━━ DATA EXCERPTS

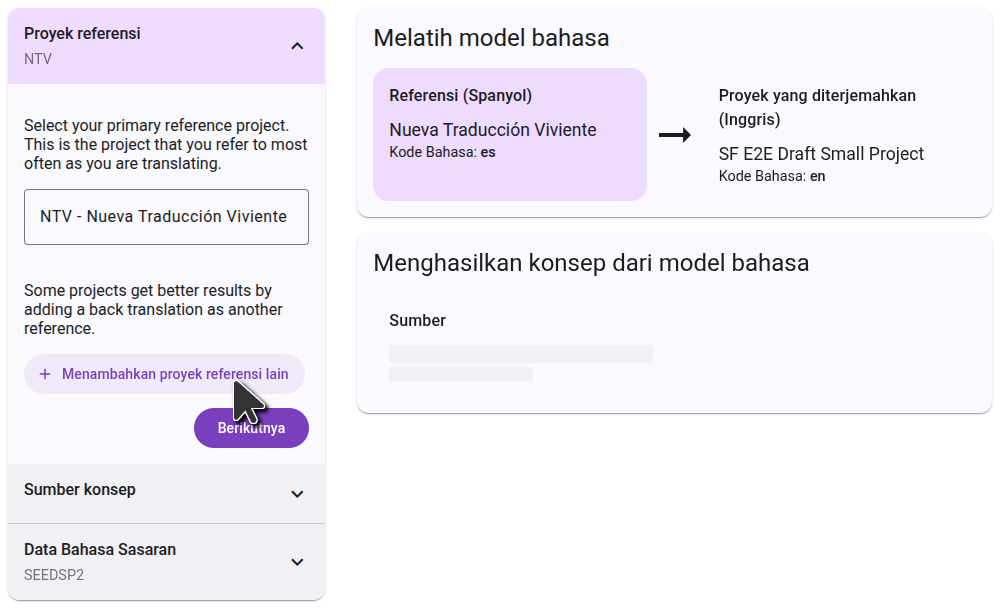Click the SF E2E Draft Small Project name
The width and height of the screenshot is (1000, 608).
pos(821,154)
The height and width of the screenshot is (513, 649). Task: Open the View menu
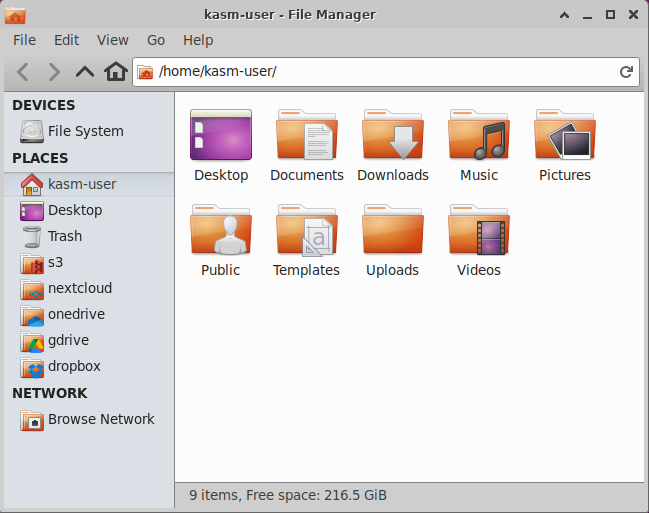(x=112, y=40)
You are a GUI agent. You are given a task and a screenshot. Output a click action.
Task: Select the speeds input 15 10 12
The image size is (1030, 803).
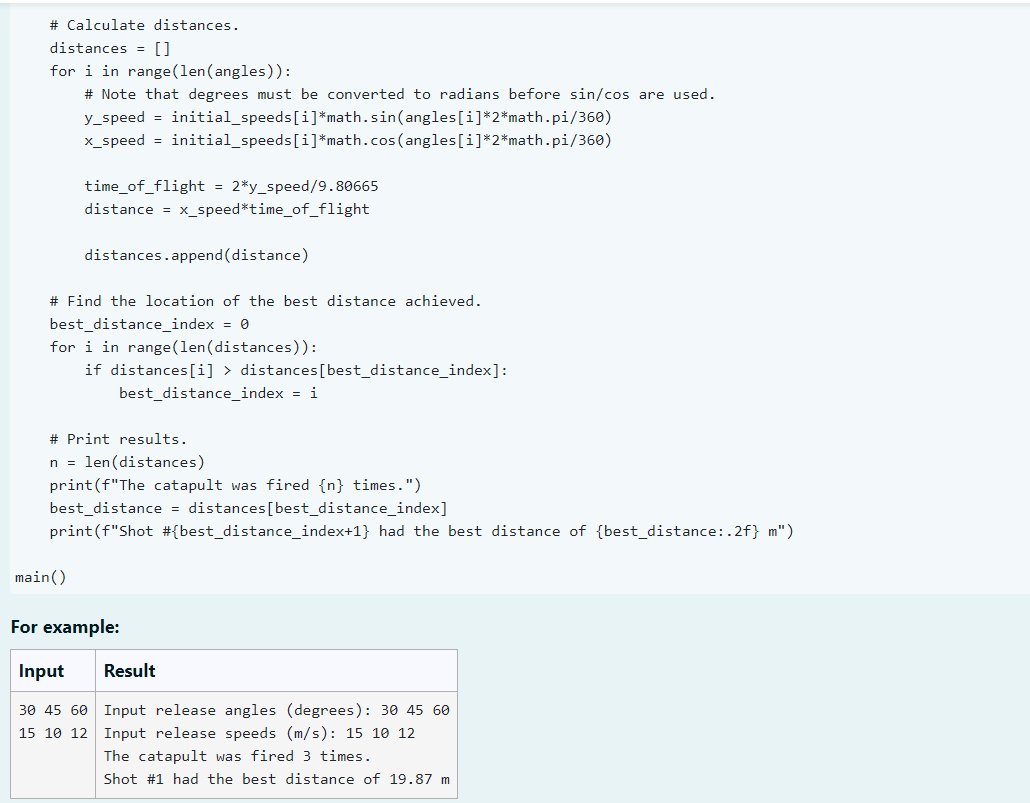(x=52, y=733)
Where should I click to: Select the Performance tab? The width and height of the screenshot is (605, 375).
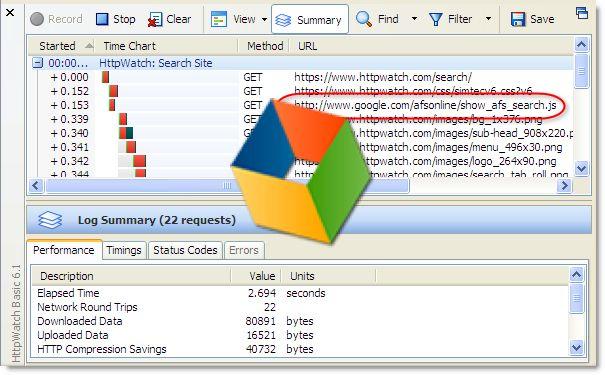coord(64,250)
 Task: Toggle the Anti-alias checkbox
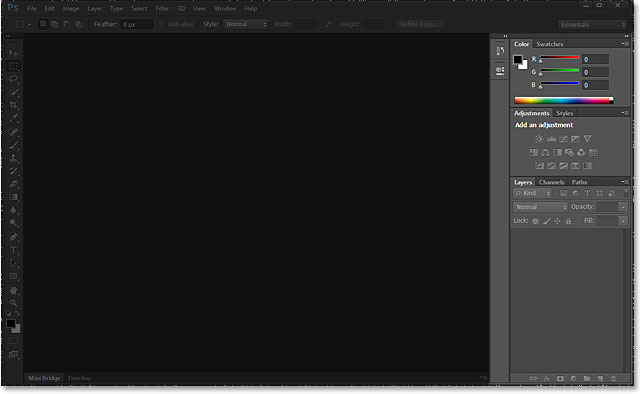coord(162,24)
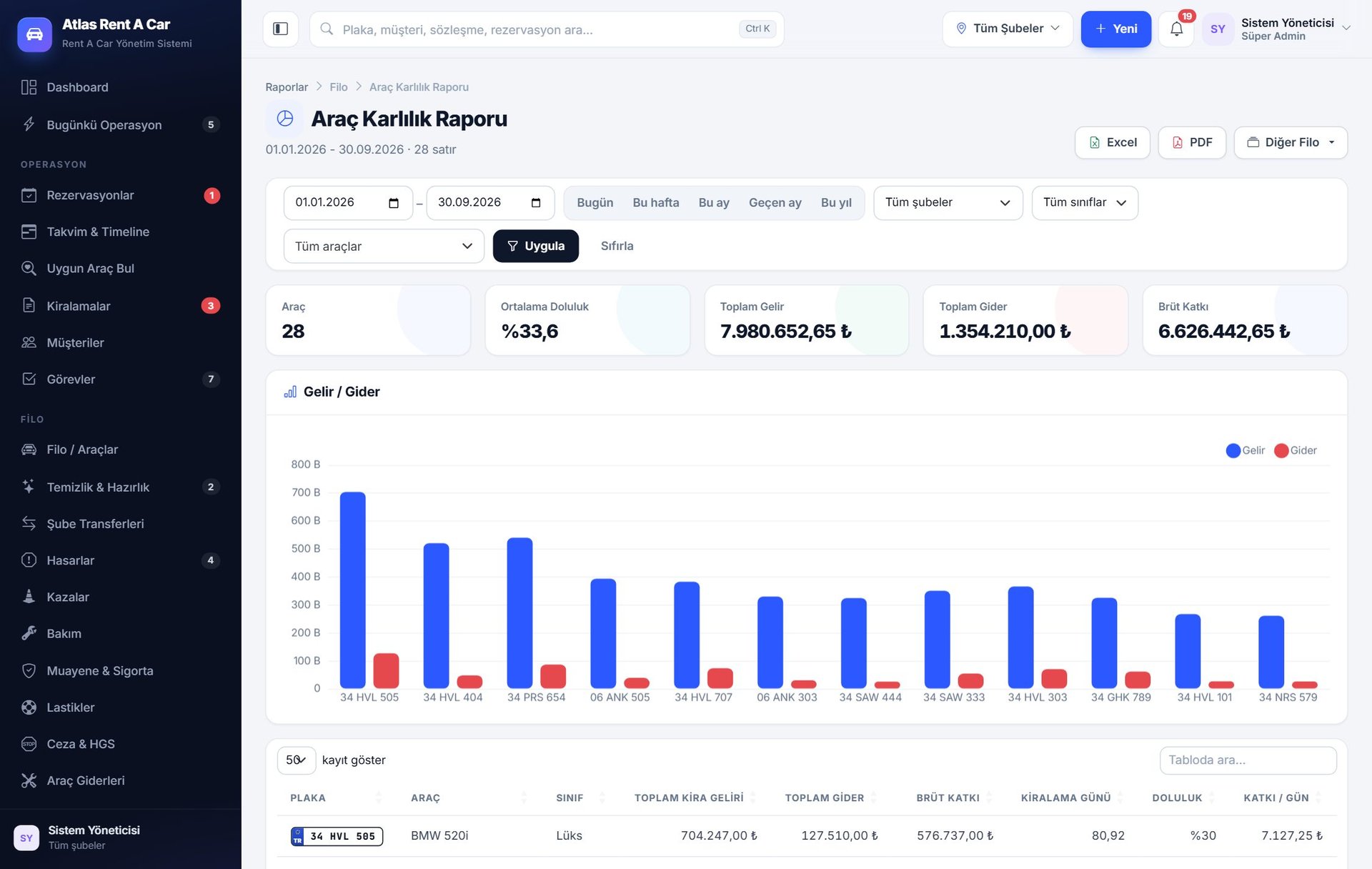Click the blue 34 HVL 505 revenue bar
Image resolution: width=1372 pixels, height=869 pixels.
click(x=352, y=590)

━━━━

A picture must not appear in the copy. Transcribe exactly the lines from the one with "You are a GUI" through the final line of the entries, both included, and no more.

You are a GUI agent. You are given a task and a screenshot. Output a click action.
Task: Select the speeds input 15 10 12
The image size is (1030, 803).
(x=52, y=733)
Where should I click to: Select the Performance tab? The width and height of the screenshot is (605, 375).
coord(64,250)
 Task: Toggle the Anti-alias checkbox
coord(162,24)
Click the blue 34 HVL 505 revenue bar
Image resolution: width=1372 pixels, height=869 pixels.
click(x=352, y=590)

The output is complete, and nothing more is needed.